G. Cross-cultural comparisons, including echoes of Joseph Campbell’s “Universal Monomyth” C.G. Jung’s Archetypes and the Collective Unconscious, and Aldous Huxley's mystical Perennial Philosophy are often applied to Tarot by contemporary enthusiasts. Without exception, these have been based on conscious revisionings and subconscious projections. Not all of the symbolic interpretations of Tarot enthusiasts are necessarily mistaken, and in fact this might someday be one of the most interesting approaches to a deeper understanding of the trump cycle. In the section Structure Conveys Meaning it was noted that the Tarot images are not universal symbols, but rather the conventions of late-medieval Roman Catholic Italy. This does not mean that they cannot be examined more deeply, as symbols, if and when they are correctly understood for their conventional meaning. Previously, however, such interpretations were premature. There has been no understanding of the original content of Tarot, its intended meaning in the context of its native culture, on which to base such studies and comparisons. Projections and revisionings therefore provided the only available foundation for these speculations. A good study of Tarot by an art historian, focusing on the face-value meanings of the cards and their sequence, explicating in detail the subject matter of the trumps and the significance of their sequence, and placing Tarot in the context of late medieval didactic art, (in particular, the context of related works and the pervasive Roman Catholic sensibilities), is a necessary prerequisite for legitimate cross-cultural anthropological, psychological, or religious comparisons. In the absence of such historical understanding, free-associating about the trump images is no more insightful than spinning “archetypal” tales about images at random from old magazines on a doctor’s waiting-room table.
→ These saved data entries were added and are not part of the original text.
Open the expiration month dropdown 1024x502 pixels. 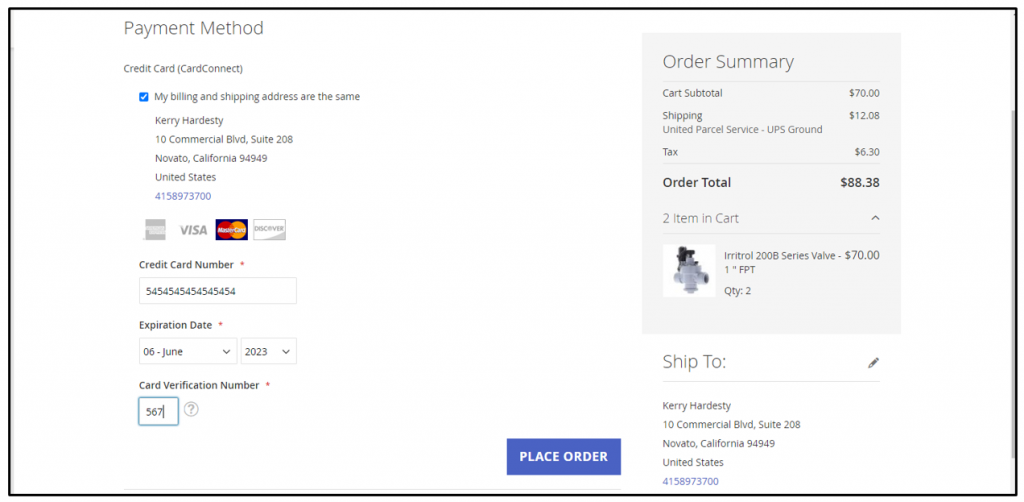[188, 351]
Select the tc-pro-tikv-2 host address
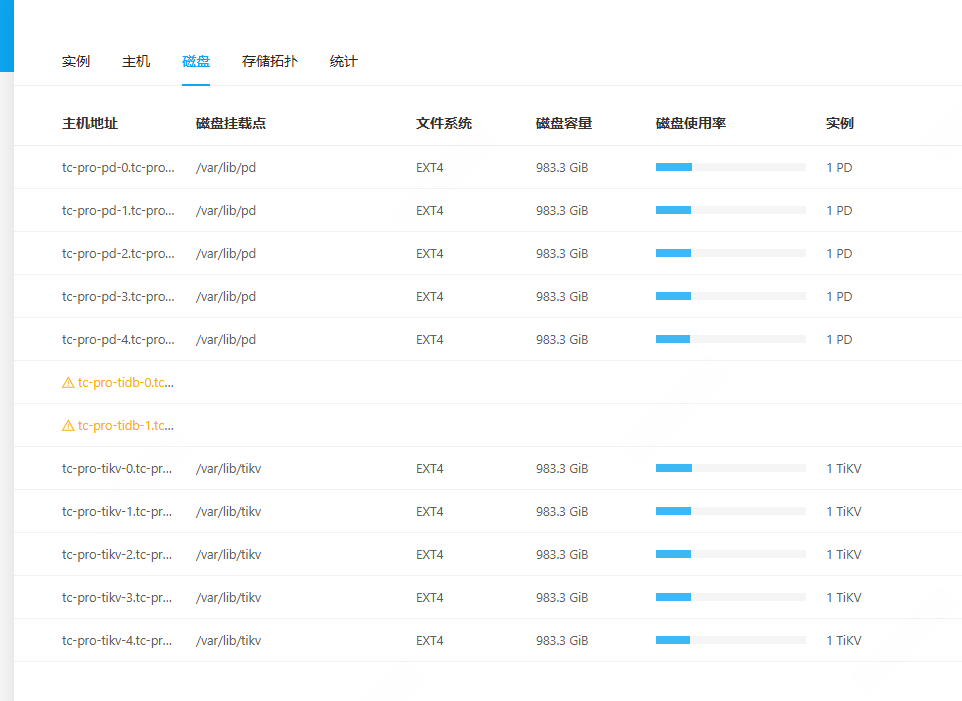Viewport: 962px width, 701px height. click(117, 555)
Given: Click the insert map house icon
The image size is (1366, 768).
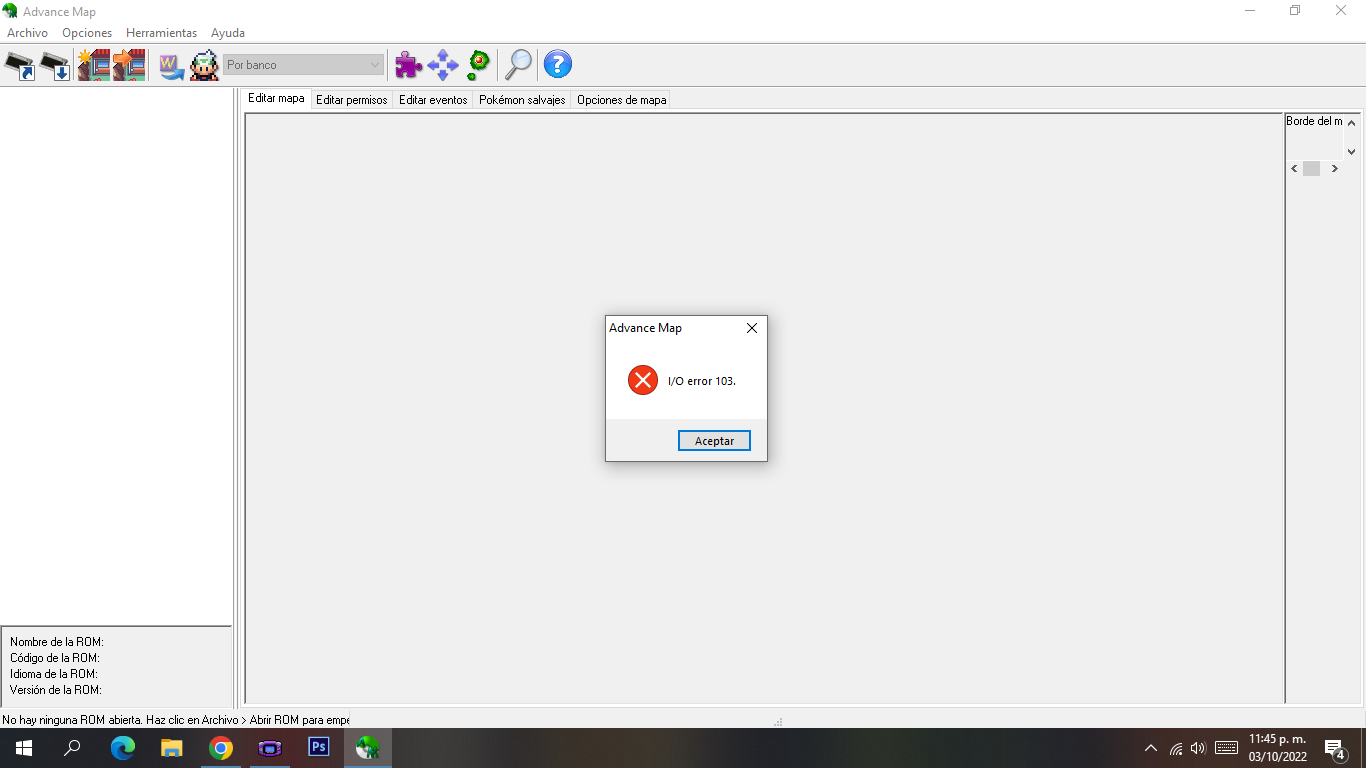Looking at the screenshot, I should (x=131, y=64).
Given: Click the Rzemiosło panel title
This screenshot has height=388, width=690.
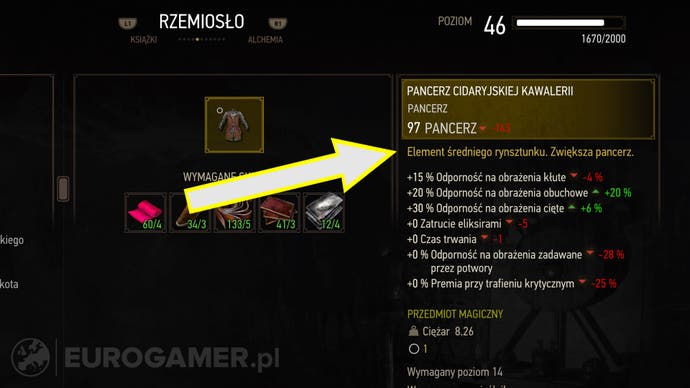Looking at the screenshot, I should point(202,22).
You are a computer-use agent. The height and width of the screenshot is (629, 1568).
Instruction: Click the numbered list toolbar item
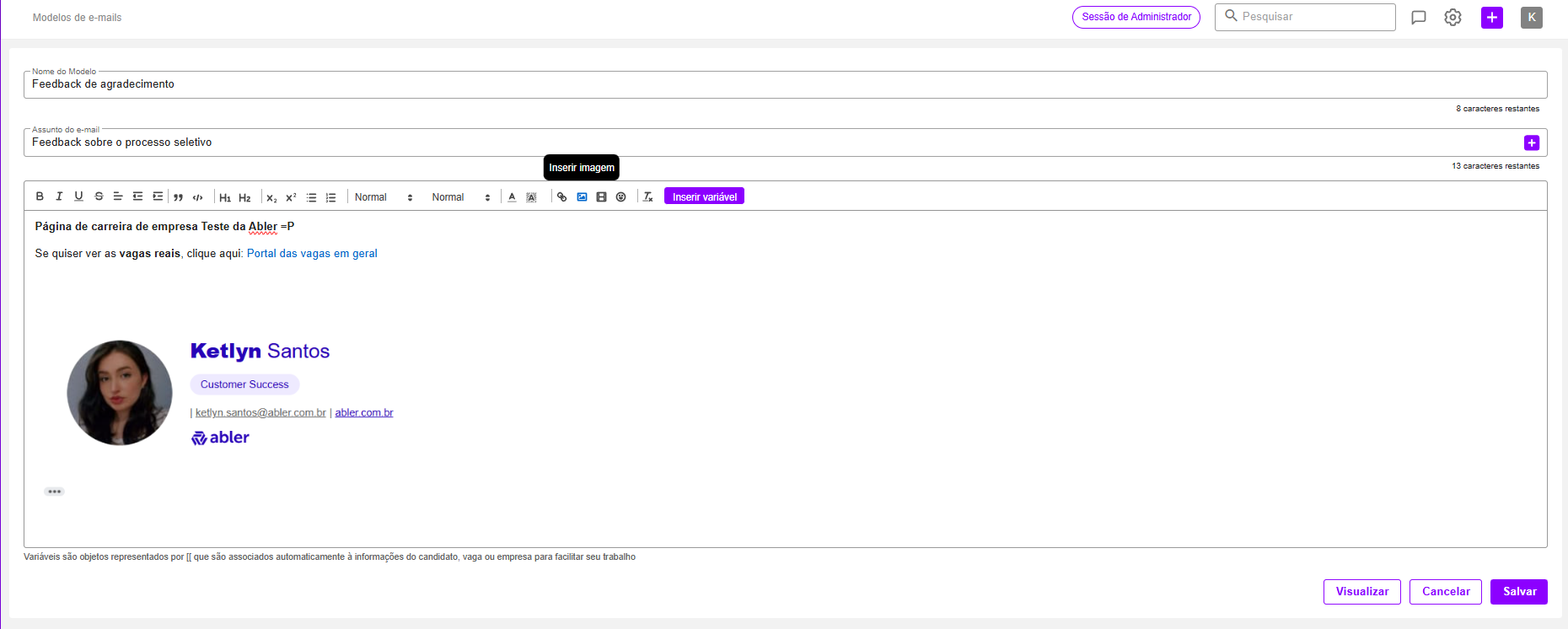[x=331, y=197]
Having uncovered and dusted off the actual historical meaning of the trump cycle, coaxing the mystery to give up her secrets, we can begin to meaningfully address that question which generations of over-enthusiastic Tarot interpreters have attempted to answer by guesswork:
What is the spiritual significance of the Tarot trumps?
The Tarot trump cycle can now be seen in its original context, alongside other examples of the various incorporated motifs, each with its own spiritual (and political) significance. Admittedly, this will not appeal to many contemporary Tarot enthusiasts. They have little understanding of, and less interest in, the antiquated (at least from their viewpoint) spiritual message of the Three Estates, the Fall of Princes, the Dance of Death, or ultimate victory over the Devil and Death. How depressingly mediæval and Christian these things seem! Modern Tarotists will still prefer their divinatory meanings and “archetypal” projections, Renaissance humanism, Pagan symbolism, Neoplatonic magic and mysticism, and modern fictions of Gnostic Magdalene-cult heresies and anti-Catholic conspiracy theories over medieval Stoic ethics and mainstream Roman Catholic eschatology, even with its mystical interpretation. Nonetheless, a real spiritual message is present in the trump cycle even before its modern revisioning. It is profound, complex, and it includes subtleties and beauty beyond the range of simplistic Cabalistic correspondences or the projections of neo-Jungian archetypes. It details the spiritual facts of life as understood by Christian Europe for well over a thousand years: In a neatly structured encyclopedia of salvation within the popular Trionfo della Morte tradition, Tarot shows the triumph of Death in this world and the ultimate triumph of God over all, the last enemy to be destroyed being Death.
Death does not outrage our reason|
nor confound our faith.
Death is indeed not an end
but a beginning, starting with a
moment of truth on which the whole of
one’s life and experience is brought to bear.